How to color Frank's sign part in the ear without segmentation

Hello Everyone,

For my project, I need to color some part of ear in niffi images. Over that I am going to apply segementatio so that while training deep learning model, machine can easily understand which part must be segementated based on colorful part of ear. How can I color the specific part without segementation?

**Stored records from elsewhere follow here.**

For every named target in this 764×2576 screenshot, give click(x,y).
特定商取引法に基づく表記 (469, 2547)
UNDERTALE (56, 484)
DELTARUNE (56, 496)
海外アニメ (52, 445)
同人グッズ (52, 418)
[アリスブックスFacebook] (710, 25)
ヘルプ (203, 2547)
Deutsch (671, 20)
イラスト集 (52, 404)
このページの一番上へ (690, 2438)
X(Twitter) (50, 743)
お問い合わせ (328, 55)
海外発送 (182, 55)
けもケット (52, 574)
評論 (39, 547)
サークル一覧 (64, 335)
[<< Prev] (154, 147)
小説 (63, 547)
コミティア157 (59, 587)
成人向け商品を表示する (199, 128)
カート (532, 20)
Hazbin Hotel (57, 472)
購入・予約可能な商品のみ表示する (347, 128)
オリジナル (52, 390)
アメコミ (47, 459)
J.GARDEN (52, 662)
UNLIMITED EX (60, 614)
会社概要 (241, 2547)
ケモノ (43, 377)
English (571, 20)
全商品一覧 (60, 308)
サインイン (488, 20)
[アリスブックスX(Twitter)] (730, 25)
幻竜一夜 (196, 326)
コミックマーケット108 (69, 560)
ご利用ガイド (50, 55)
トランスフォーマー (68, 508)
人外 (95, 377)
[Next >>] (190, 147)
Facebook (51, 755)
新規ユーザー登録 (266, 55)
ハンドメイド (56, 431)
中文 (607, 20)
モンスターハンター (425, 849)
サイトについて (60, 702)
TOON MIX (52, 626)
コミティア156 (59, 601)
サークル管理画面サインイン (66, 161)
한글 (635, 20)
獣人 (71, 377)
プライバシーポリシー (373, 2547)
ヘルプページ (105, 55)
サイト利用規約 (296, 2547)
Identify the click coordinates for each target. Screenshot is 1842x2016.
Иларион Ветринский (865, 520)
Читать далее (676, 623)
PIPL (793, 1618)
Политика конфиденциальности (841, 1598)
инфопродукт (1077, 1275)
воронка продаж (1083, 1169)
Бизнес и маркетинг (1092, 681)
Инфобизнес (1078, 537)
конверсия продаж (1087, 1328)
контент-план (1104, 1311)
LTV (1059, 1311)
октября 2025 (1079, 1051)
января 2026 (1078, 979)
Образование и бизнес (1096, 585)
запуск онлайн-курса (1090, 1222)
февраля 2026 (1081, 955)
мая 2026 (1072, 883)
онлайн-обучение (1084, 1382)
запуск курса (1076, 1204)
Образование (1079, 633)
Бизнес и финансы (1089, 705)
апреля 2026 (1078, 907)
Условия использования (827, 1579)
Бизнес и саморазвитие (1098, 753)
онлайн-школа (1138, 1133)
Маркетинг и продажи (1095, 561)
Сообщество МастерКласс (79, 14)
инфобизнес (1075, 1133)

This approach does not make sense to me. If you mark the part you want segmented with color and then train a deep learning model to segment that area, you will just be training it to segment out colored areas, which will be useless for images which have not already been colored. Furthermore, the creation of the colored area, however you achieve it, is a type of segmentation, where the created segment corresponds to the colored area, so I’m not sure why you say you want to achieve this “without segmentation”. In addition, for your training (assuming the learning is supervised) you will need correct segmentations for your deep learning model to compare its results to and learn from, so in this way you also can not possibly achieve your goal without segmentation.

Hello Sir,


Thank you very much for your reply. Even after doing segementation of very small part (frank sign) in entire 3 D Brain Niffti image, it does not predicted accurate segementation properly for test data after learning 3 D Unet model. I saw some brain image dataset. They color or increase the intensity of tumar part too maximize the results. I am planning to follow the same way. Can you suggest me how I color or increase intensity of frank sign on ear or any alterative you can suggest?.

I am not an expert in deep learning approaches, but might it make sense to crop your volume so that the area of interest makes up a larger fraction of the total volume? You could crop volumes a smaller block containing just the ear, train to find Frank’s sign within those volumes, and then if that is successful you could separately train another model to crop whole head volumes down to ear-containing subvolumes. The final pipeline would then use the cropping network to generate a subvolume containing each ear, and then use the Frank’s sign finding network to identify whether the sign is present in that ear. If you have enough examples of cases where the sign is present and not present, you might even be able to get away with training the ear subvolume classifier to just produce a yes/no answer about the presence of the sign without segmenting the sign itself. Even if you would rather generate a segmentation in the end, I suspect that restricting the volume that you are sending to the model to focus on a smaller area of interest will be helpful.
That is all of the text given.